* _Work order_:
The response must contain every line from the records below that has "computer".

Task input Start Marker

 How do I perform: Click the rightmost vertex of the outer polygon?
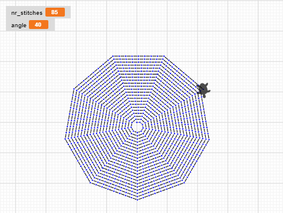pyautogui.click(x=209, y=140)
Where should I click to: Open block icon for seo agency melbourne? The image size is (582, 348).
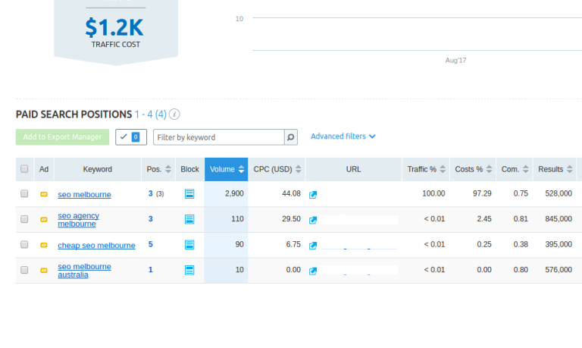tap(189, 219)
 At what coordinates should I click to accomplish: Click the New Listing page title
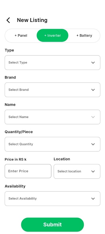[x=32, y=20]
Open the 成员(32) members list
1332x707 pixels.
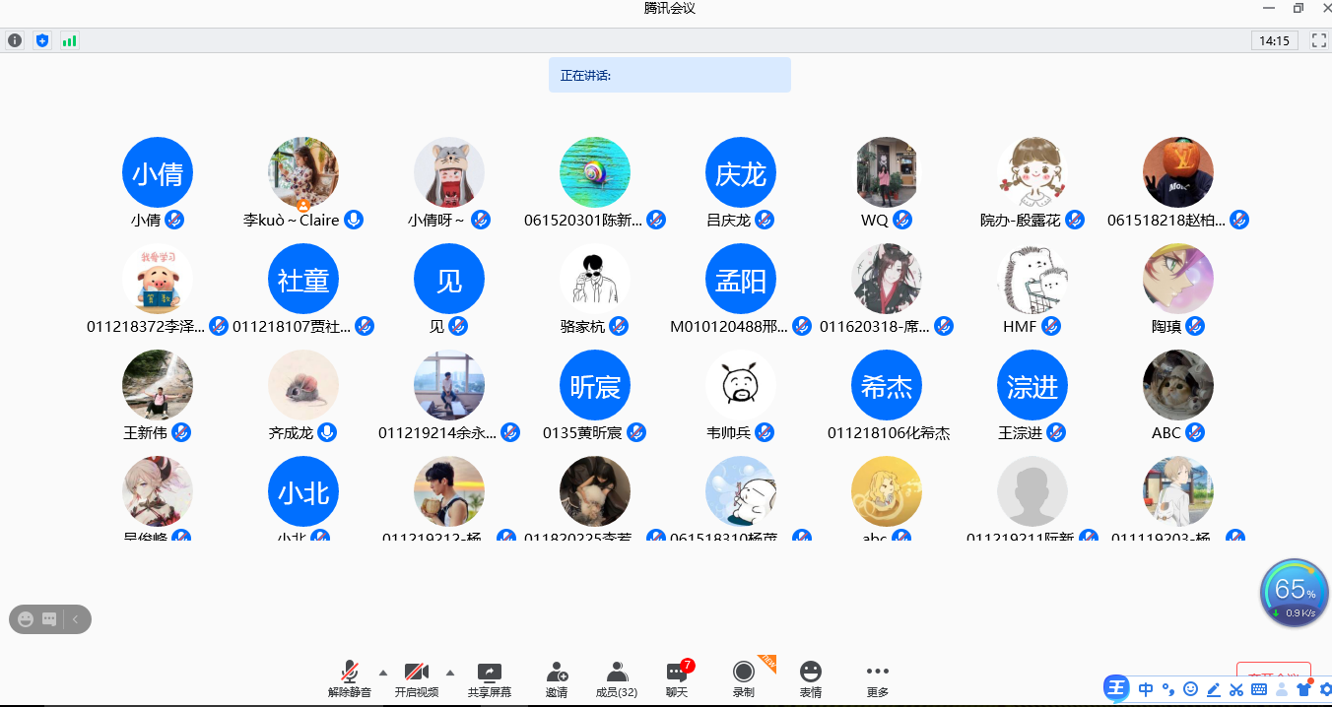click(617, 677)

Task input End Marker
Task input Start Marker

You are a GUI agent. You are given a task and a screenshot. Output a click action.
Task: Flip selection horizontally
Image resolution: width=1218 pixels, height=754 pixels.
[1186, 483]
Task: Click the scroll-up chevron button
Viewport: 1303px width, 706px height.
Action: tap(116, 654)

Task input End Marker
Task input Start Marker

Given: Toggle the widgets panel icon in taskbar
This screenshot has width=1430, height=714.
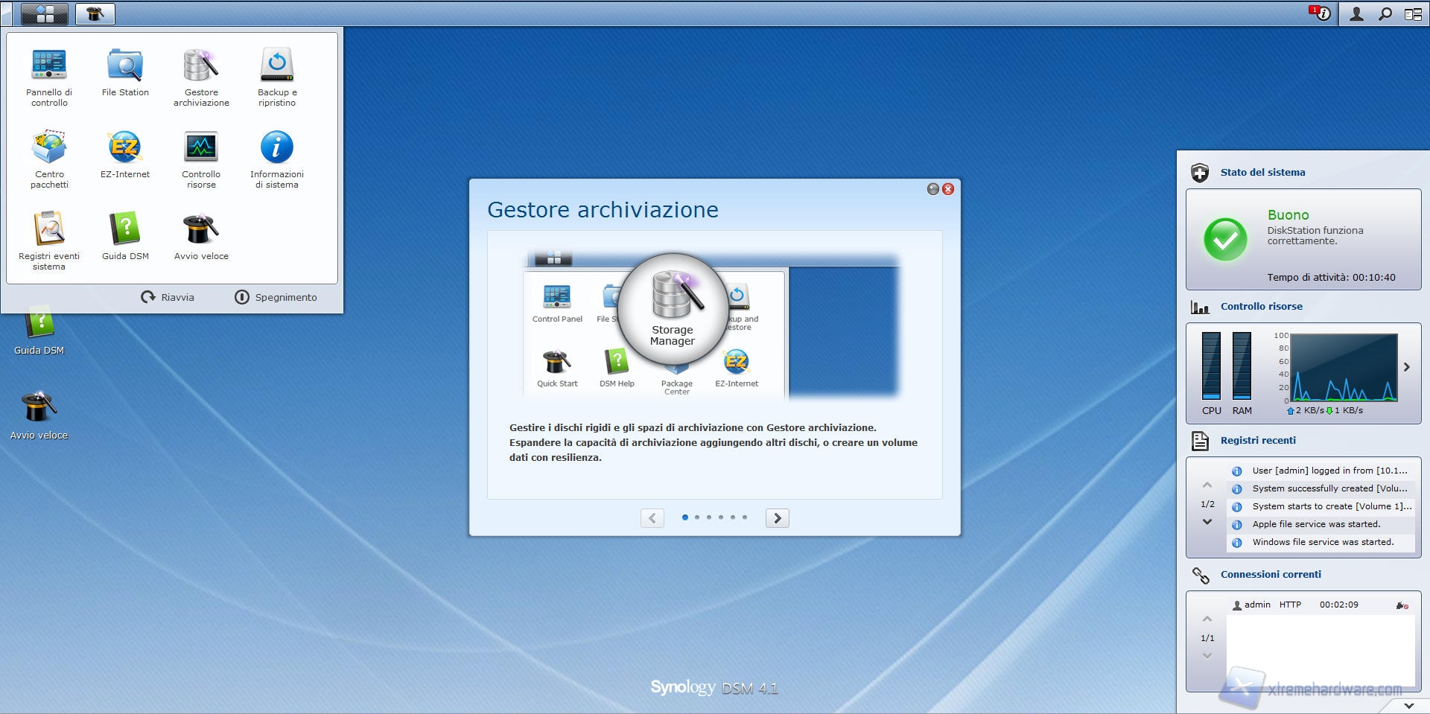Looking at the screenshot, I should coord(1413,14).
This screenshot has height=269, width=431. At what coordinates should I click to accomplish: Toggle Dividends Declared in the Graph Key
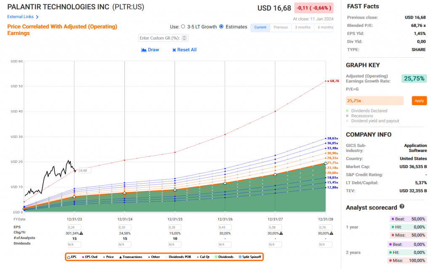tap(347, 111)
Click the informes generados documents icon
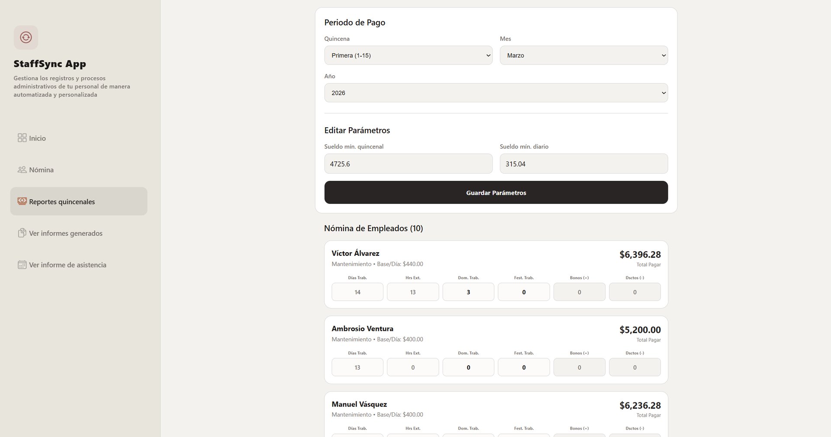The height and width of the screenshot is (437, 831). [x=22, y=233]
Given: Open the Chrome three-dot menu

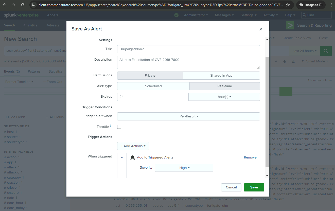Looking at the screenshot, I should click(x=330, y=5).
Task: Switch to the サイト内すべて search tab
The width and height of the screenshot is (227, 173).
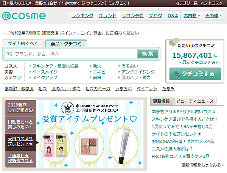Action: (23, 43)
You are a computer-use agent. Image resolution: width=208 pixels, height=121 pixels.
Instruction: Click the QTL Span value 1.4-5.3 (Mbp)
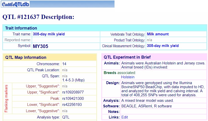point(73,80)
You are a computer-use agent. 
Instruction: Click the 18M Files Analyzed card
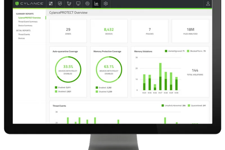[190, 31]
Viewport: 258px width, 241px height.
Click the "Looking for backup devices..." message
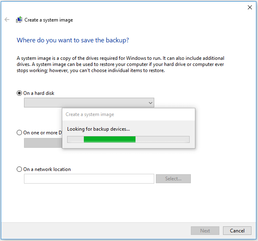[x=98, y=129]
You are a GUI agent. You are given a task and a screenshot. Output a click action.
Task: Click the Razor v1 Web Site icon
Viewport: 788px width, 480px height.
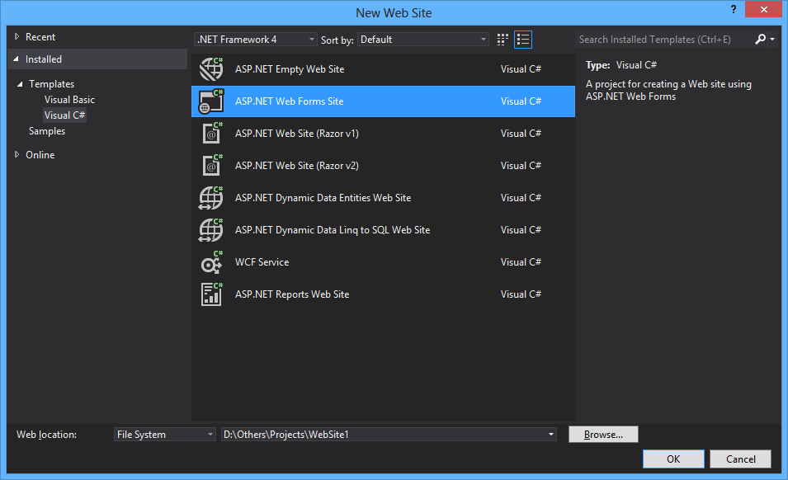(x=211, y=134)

Task input End Marker

* _Task output_:
You are a computer-use agent. Image resolution: width=208 pixels, height=121 pixels.
You are a computer-use agent. 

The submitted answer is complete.